When Blue Origin grounded its New Shepard suborbital vehicle in January 2026 to focus on NASA's $3.4 billion lunar lander program, it left the field to Virgin Galactic — the company that has sent 31 passengers to space across its entire operating history, against Blue Origin's 98. Richard Branson, the company's founder, was quick to say his company could fill the gap. The market, such as it is, now belongs to one operator.
The engineering case for Virgin Galactic's comeback is solid. The company announced March 30 that structural assembly is complete on its SpaceShip — wing, fuselage, and the feather, the vehicle's signature reentry mechanism, all done — with ground testing due to begin in April and flight tests scheduled for the third quarter. First commercial spaceflight is targeted for the fourth quarter of 2026, according to the company's earnings release. That timeline has been pushed back before. This time, the hardware exists.
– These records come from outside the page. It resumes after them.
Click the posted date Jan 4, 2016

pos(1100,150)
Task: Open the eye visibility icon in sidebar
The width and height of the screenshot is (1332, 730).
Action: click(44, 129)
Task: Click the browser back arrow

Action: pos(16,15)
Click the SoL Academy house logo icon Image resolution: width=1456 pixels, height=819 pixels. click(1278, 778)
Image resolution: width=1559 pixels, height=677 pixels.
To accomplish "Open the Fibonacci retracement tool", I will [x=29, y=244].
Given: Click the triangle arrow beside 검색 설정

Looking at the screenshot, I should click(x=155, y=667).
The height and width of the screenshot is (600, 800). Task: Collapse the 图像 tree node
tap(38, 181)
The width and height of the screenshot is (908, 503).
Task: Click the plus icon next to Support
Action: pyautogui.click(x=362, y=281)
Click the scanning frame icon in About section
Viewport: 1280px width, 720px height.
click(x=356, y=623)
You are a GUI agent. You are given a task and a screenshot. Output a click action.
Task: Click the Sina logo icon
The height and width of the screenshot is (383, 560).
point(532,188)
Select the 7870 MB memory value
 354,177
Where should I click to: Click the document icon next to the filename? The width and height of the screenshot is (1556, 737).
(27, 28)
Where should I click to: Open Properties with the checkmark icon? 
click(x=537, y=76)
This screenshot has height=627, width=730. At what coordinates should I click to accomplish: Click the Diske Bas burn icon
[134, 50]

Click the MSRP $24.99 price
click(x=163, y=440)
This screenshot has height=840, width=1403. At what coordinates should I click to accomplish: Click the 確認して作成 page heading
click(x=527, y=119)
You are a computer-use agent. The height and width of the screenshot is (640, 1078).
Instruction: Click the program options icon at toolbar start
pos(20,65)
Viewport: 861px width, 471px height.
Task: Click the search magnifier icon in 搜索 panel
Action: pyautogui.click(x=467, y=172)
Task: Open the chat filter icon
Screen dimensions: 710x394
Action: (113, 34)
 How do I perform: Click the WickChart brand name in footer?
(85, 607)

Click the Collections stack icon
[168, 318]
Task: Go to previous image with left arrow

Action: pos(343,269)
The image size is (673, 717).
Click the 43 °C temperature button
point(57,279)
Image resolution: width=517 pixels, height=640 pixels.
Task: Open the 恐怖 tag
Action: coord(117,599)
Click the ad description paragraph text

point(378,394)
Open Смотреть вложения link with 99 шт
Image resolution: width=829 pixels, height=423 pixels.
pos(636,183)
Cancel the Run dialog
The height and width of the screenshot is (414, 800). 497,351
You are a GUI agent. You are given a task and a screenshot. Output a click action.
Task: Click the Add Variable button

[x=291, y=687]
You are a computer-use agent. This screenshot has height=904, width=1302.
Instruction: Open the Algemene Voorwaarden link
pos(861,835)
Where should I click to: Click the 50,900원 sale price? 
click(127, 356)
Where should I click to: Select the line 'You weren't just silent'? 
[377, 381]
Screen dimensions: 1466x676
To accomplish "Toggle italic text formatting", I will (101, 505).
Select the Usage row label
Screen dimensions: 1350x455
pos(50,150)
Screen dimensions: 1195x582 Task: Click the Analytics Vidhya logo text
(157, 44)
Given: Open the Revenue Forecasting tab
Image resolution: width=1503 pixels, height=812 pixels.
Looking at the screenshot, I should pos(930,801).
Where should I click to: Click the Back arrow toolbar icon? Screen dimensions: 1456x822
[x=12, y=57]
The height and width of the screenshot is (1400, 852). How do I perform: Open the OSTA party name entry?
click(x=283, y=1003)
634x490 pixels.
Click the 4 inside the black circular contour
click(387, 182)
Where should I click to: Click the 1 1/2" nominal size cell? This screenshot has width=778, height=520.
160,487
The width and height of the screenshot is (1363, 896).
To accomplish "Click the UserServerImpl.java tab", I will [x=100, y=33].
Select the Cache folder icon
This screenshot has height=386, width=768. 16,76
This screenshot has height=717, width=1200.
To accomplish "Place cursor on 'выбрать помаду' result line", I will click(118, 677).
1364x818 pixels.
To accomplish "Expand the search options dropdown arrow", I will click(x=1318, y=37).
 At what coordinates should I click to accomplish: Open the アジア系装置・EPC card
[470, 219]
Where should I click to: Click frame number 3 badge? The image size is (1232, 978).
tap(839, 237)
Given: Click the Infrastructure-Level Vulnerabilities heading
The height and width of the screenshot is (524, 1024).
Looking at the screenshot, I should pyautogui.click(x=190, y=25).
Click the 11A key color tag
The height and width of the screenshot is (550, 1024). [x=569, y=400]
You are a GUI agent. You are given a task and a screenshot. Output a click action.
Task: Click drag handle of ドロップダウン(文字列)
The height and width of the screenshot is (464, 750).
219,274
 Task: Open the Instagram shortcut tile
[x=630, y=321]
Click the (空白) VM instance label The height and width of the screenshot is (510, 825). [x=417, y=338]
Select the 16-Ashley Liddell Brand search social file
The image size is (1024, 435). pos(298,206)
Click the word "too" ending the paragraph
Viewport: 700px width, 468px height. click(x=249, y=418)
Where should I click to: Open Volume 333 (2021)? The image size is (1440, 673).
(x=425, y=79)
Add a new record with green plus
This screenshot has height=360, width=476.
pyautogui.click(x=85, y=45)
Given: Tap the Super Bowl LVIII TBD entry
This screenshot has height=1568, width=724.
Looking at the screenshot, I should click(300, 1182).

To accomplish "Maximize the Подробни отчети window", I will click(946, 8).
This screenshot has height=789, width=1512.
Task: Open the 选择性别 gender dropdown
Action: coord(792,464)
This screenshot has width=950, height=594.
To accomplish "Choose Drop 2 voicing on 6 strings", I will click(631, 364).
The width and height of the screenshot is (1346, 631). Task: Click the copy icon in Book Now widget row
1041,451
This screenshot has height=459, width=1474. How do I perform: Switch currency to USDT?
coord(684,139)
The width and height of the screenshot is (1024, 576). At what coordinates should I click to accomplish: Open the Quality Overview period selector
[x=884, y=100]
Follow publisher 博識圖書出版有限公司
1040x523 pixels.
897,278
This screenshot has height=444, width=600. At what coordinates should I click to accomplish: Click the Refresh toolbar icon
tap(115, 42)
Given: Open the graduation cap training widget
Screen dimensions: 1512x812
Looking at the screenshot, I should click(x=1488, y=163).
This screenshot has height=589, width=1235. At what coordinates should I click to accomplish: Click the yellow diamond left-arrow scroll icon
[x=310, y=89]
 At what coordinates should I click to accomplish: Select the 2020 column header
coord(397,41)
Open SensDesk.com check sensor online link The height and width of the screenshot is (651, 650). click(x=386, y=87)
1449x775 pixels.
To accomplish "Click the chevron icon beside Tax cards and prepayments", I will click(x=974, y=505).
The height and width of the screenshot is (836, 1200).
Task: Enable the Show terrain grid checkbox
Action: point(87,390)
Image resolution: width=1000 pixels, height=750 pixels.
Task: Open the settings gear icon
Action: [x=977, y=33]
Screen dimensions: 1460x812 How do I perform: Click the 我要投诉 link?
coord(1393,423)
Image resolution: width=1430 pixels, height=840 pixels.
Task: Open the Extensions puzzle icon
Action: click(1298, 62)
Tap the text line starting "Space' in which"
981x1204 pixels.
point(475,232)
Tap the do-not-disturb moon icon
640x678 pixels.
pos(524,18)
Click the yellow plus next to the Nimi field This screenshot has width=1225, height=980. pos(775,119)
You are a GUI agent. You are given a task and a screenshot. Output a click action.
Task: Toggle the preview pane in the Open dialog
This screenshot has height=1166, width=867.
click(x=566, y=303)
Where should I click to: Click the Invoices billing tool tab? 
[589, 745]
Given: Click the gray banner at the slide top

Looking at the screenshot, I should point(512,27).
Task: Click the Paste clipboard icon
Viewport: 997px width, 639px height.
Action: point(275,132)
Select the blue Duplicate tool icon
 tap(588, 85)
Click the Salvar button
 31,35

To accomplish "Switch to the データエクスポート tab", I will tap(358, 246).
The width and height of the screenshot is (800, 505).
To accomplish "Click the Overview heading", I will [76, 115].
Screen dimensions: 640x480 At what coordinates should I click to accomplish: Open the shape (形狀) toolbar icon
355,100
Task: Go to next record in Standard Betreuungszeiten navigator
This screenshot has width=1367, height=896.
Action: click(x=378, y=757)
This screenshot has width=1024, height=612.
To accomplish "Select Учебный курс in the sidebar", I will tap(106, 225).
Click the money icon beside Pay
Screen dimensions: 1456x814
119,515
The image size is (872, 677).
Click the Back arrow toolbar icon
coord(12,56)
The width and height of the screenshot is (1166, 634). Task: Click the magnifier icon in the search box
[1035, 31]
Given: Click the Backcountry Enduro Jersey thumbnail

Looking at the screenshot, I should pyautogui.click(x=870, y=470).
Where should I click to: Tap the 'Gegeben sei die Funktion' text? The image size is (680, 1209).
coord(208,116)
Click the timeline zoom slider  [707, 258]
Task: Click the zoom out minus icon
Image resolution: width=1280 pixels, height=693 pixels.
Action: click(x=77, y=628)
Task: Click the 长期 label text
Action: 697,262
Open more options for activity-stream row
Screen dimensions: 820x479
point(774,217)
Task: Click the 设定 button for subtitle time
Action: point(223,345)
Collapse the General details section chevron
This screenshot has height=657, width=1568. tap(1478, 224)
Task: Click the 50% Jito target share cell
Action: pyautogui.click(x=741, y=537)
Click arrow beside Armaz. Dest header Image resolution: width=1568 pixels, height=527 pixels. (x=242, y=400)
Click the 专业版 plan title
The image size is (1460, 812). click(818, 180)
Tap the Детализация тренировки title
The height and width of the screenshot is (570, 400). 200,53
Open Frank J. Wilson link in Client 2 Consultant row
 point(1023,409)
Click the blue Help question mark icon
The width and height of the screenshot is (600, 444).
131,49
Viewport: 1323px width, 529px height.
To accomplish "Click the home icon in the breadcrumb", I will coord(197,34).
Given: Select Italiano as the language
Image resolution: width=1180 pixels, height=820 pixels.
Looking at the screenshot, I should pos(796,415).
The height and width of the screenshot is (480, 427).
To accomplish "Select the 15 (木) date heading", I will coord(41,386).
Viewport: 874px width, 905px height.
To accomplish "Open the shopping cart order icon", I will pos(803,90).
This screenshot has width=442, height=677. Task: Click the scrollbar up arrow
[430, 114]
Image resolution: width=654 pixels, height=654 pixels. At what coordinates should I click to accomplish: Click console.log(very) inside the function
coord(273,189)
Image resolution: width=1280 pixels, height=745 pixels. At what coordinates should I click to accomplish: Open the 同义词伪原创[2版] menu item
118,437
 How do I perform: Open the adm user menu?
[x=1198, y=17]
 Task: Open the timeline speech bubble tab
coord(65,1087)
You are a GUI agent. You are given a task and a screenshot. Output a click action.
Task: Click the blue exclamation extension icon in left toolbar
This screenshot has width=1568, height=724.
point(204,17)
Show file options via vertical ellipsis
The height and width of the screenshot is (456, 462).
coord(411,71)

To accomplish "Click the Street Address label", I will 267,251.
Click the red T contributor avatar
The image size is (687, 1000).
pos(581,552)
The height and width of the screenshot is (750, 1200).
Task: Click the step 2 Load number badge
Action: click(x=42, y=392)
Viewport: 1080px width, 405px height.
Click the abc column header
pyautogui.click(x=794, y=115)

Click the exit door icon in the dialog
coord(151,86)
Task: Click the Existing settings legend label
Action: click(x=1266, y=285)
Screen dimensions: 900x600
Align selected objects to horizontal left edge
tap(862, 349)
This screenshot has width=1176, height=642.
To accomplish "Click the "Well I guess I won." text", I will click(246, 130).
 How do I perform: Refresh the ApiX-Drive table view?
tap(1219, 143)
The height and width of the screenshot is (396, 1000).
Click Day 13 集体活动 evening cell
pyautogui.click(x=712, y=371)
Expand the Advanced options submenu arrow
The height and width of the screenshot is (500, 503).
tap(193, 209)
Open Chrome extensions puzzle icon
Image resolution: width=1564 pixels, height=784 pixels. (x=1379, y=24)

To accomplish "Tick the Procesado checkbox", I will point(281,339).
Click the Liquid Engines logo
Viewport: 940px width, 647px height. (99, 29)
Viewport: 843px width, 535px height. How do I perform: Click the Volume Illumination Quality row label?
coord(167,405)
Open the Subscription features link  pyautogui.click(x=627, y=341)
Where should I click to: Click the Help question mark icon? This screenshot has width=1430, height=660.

To capitalize on the opening, Virgin Galactic reopened ticket sales in March at $750,000 per seat, up from the $600,000 it previously charged. The company is offering 50 tickets in this tranche and says it has a backlog of approximately 700 customers as of the end of 2024, SpaceNews reported. If even half those customers fly, that is meaningful revenue.
The flight rate ramp is gradual: four flights per month initially, scaling to eight, then to 10 or more per month by the second quarter of 2027. That cadence matters — Virgin Galactic reported $2 million in revenue for 2025, down from $7 million in 2024, with the drop driven entirely by the pause in commercial operations. The company lost $279 million in 2025. It ended the year with $338 million in cash, its 8-K filing shows.
That cash figure is where the story turns. Virgin Galactic's annual report included a going concern warning — the company may not have sufficient cash to continue operations over the next 12 months without revenue from actual flights. CFO Ahrens noted on the earnings call that the accounting assessment does not yet allow inclusion of anticipated flight revenue or the company's $138 million at-the-market stock sale capacity, the call transcript shows. In other words: the auditors cannot count money that is not in the door yet.
The path to solvency runs through the launchpad. At 10 flights per month with six passengers per flight at $750,000 each, Virgin Galactic would generate $45 million per month in gross revenue, assuming full loads. The backlog suggests near-term full loads are achievable. Whether that revenue arrives before the cash runs out is the question the company's SEC filing poses without answering.
Whether the underlying demand exists is a separate question. A former NASA ISS program manager put it plainly in a Los Angeles Times investigation: tourism has not materialized as a market, and the industry has not seen recurring demand for suborbital flights. Virgin Galactic's 700-person backlog is real. Whether it represents a sustainable business or the last wave of early adopters is not yet known.
Blue Origin's CEO Dave Limp has said the company likely will return to suborbital tourism at some point, but that the moon is the priority now. That window could be years long. Virgin Galactic's next-generation vehicle, LV-X, is not expected before 2030, and the company is planning a second international spaceport in Italy's Puglia region — a future that depends entirely on surviving the present.
The stock has fallen more than 98 percent from its October 2019 debut. That decline is not the story. The story is whether the hardware works, the flights resume, and the cash holds long enough to matter.